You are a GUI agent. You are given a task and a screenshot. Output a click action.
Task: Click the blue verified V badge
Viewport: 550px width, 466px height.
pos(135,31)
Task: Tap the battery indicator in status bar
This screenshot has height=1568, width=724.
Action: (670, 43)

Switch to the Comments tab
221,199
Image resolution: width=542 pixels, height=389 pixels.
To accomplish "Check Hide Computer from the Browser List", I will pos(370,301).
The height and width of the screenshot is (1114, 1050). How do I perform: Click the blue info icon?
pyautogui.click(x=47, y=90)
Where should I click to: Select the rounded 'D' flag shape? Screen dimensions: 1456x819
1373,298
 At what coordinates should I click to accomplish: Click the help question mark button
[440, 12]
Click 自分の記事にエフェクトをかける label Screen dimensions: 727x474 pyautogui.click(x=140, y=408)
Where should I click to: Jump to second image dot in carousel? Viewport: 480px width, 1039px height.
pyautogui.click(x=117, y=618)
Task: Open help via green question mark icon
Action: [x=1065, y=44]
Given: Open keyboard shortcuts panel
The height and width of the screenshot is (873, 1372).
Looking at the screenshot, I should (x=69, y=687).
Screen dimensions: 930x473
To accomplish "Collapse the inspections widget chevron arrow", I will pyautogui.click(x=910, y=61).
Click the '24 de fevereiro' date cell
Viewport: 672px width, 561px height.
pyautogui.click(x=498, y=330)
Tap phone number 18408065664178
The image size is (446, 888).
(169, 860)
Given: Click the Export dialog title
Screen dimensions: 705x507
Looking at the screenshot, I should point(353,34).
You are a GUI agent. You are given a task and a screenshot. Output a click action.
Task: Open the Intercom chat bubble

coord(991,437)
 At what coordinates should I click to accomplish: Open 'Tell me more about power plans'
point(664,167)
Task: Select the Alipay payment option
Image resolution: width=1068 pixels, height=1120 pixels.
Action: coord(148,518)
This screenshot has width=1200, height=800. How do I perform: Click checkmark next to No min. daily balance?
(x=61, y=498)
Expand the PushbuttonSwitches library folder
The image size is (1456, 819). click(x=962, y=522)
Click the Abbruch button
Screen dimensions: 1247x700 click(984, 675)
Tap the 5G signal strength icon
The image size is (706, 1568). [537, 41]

------------------------------

• [Exercise task] Reproduce all of the lines above word for word, in their original order.

• [Complete output]
You are a GUI agent. You are given a task and a screenshot. Output a click action.
Task: Click the blue verified V badge
Viewport: 550px width, 466px height.
pos(135,31)
Task: Tap the battery indicator in status bar
This screenshot has height=1568, width=724.
Action: (670, 43)

Switch to the Comments tab
221,199
Image resolution: width=542 pixels, height=389 pixels.
To accomplish "Check Hide Computer from the Browser List", I will pos(370,301).
The height and width of the screenshot is (1114, 1050). How do I perform: Click the blue info icon?
pyautogui.click(x=47, y=90)
Where should I click to: Select the rounded 'D' flag shape? Screen dimensions: 1456x819
1373,298
 At what coordinates should I click to accomplish: Click the help question mark button
[440, 12]
Click 自分の記事にエフェクトをかける label Screen dimensions: 727x474 pyautogui.click(x=140, y=408)
Where should I click to: Jump to second image dot in carousel? Viewport: 480px width, 1039px height.
pyautogui.click(x=117, y=618)
Task: Open help via green question mark icon
Action: [x=1065, y=44]
Given: Open keyboard shortcuts panel
The height and width of the screenshot is (873, 1372).
Looking at the screenshot, I should (x=69, y=687).
Screen dimensions: 930x473
To accomplish "Collapse the inspections widget chevron arrow", I will pyautogui.click(x=910, y=61).
Click the '24 de fevereiro' date cell
Viewport: 672px width, 561px height.
pyautogui.click(x=498, y=330)
Tap phone number 18408065664178
The image size is (446, 888).
(169, 860)
Given: Click the Export dialog title
Screen dimensions: 705x507
Looking at the screenshot, I should point(353,34).
You are a GUI agent. You are given a task and a screenshot. Output a click action.
Task: Open the Intercom chat bubble

coord(991,437)
 At what coordinates should I click to accomplish: Open 'Tell me more about power plans'
point(664,167)
Task: Select the Alipay payment option
Image resolution: width=1068 pixels, height=1120 pixels.
Action: coord(148,518)
This screenshot has width=1200, height=800. How do I perform: Click checkmark next to No min. daily balance?
(x=61, y=498)
Expand the PushbuttonSwitches library folder
The image size is (1456, 819). click(x=962, y=522)
Click the Abbruch button
Screen dimensions: 1247x700 click(984, 675)
Tap the 5G signal strength icon
The image size is (706, 1568). [537, 41]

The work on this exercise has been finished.